Guinée : le gouvernement veut relancer le Conakry Express et moderniser le transport ferroviaire.

Conakry

Le gouvernement guinéen entend donner une nouvelle vie au Conakry Express, dont le fonctionnement est aujourd’hui fortement perturbé par la vétusté du matériel roulant et le coût élevé de sa maintenance. L’annonce a été faite lundi 27 juillet 2026 par le ministre des Transports et porte-parole du gouvernement, Ousmane Gaoual Diallo, lors d’une conférence de presse organisée à Conakry.

Longtemps considéré comme une alternative importante à la circulation routière et aux embouteillages qui affectent régulièrement la capitale, le train de banlieue fonctionne désormais de manière sporadique. Une situation qui, selon les autorités, s’explique principalement par le vieillissement des équipements et le poids financier de leur entretien.

Un service fragilisé par la vétusté des équipements

Face aux journalistes, Ousmane Gaoual Diallo a reconnu les difficultés auxquelles le Conakry Express est confronté. Le ministre estime que le modèle actuel n’est plus viable à long terme, compte tenu des dépenses nécessaires pour maintenir en service un matériel roulant vieillissant.

« Effectivement, le Conakry Express est à l’arrêt ou fonctionne de manière très sporadique parce que c’est un très vieux train. Le coût d’entretien est très élevé et la rentabilité n’est pas au rendez-vous. On ne peut pas continuer à subventionner indéfiniment un train qu’il faudra finalement abandonner », a déclaré le ministre.

Pour le gouvernement, la question ne se limite donc plus à assurer la maintenance du matériel existant. Elle implique désormais une transformation plus profonde du transport ferroviaire urbain, avec l’ambition de disposer d’une infrastructure adaptée aux besoins croissants de mobilité de la population de Conakry.
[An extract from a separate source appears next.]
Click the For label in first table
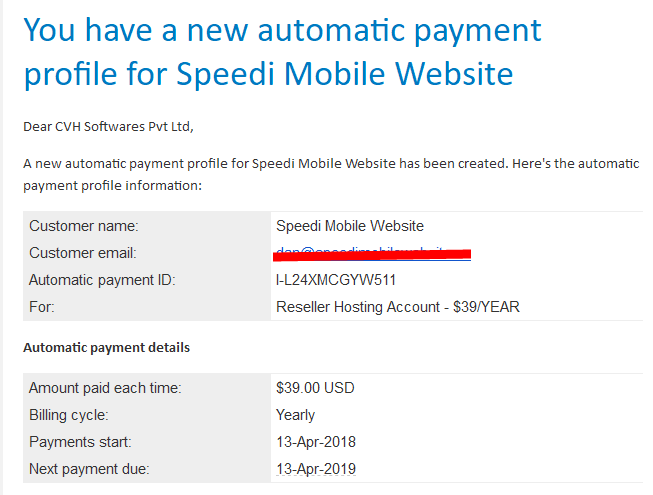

Vers une refonte du réseau ferroviaire urbain

Les autorités guinéennes indiquent avoir engagé des démarches pour mobiliser les financements nécessaires à la modernisation du réseau. Le projet envisagé repose notamment sur le renouvellement du matériel roulant, la réhabilitation de la ligne existante et le développement de nouvelles compétences dans les métiers du rail.
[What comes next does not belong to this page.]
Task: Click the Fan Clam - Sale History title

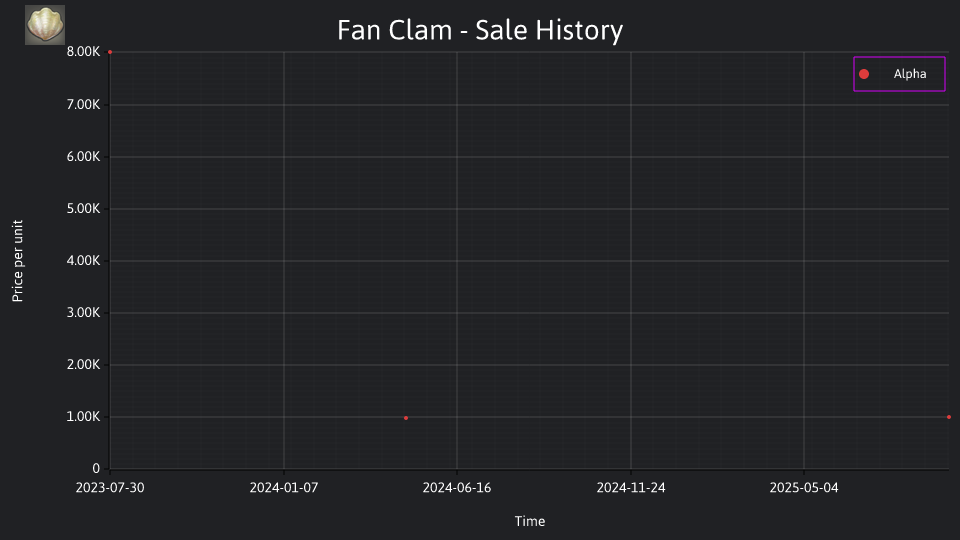Action: (480, 30)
Plusieurs échanges seraient ainsi en cours avec des partenaires techniques et financiers. Parmi les pistes actuellement examinées figure une proposition de financement du Royaume-Uni.

Selon Ousmane Gaoual Diallo, cette offre prévoit l’acquisition d’un nouveau train et de wagons modernes, la reconstruction de la ligne ferroviaire ainsi que la création d’une école spécialisée dans les métiers du chemin de fer.
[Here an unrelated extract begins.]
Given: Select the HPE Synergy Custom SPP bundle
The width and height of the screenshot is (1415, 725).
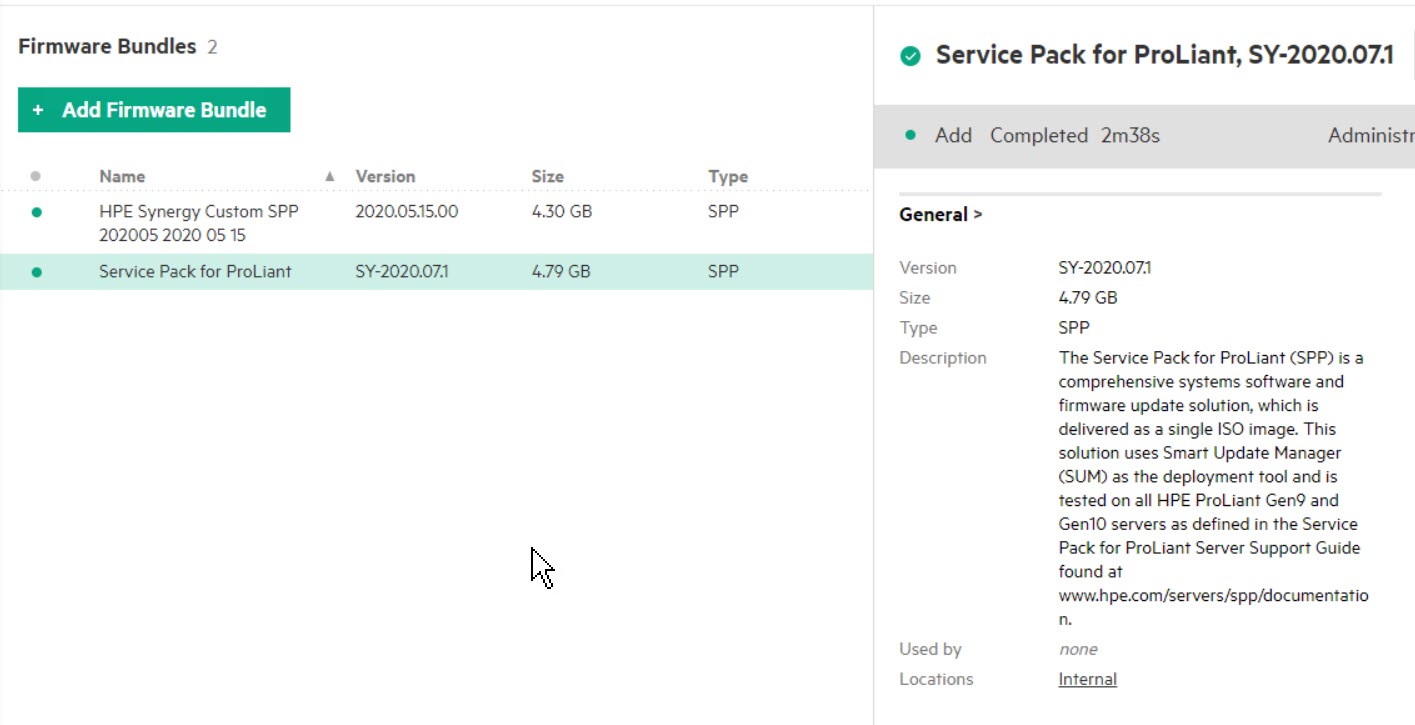Looking at the screenshot, I should coord(198,223).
« Nous avons reçu une offre de financement britannique pour acheter un nouveau train avec de nouveaux wagons, reconstruire la ligne et créer une école de chemin de fer. Cette offre est actuellement en examen au ministère des Finances », a expliqué le ministre.

Le projet présente ainsi une double ambition : améliorer les conditions de mobilité dans la capitale et renforcer durablement les capacités nationales dans le domaine ferroviaire. La création d’une école spécialisée pourrait notamment contribuer à former des techniciens et des professionnels capables d’assurer l’exploitation et la maintenance des futures infrastructures.

Un financement encore soumis à validation

À ce stade, la proposition britannique doit toutefois franchir plusieurs étapes administratives avant une éventuelle mise en œuvre. Le ministre des Transports a indiqué que le projet a reçu un avis favorable de son département et qu’il est désormais soumis à l’examen du ministère des Finances.

« Nous l’avons déjà approuvée à notre niveau et nous espérons qu’elle recevra également l’accord du ministère des Finances », a précisé Ousmane Gaoual Diallo.

Une validation financière permettrait d’engager le processus de concrétisation du projet. Toutefois, les autorités reconnaissent que le renouvellement d’un système ferroviaire constitue un chantier de long terme, nécessitant notamment des études, des procédures de financement, des travaux d’infrastructure et la livraison des équipements.

Les usagers appelés à patienter

La relance du Conakry Express apparaît ainsi comme un projet stratégique pour améliorer la mobilité urbaine dans la capitale guinéenne, où la croissance démographique et l’augmentation du trafic routier accentuent les difficultés de déplacement.

Mais avant une reprise durable du service, plusieurs étapes restent encore à franchir. En attendant la concrétisation du projet de modernisation, les usagers devront donc composer avec un service ferroviaire limité.

Pour le gouvernement, l’objectif est désormais de passer d’une logique de maintenance coûteuse d’un matériel vieillissant à une véritable politique de modernisation du transport ferroviaire. Si le financement envisagé est validé, la Guinée pourrait ainsi engager une nouvelle étape dans le développement de son réseau ferroviaire urbain et offrir, à terme, une alternative plus fiable et plus durable au transport routier à Conakry.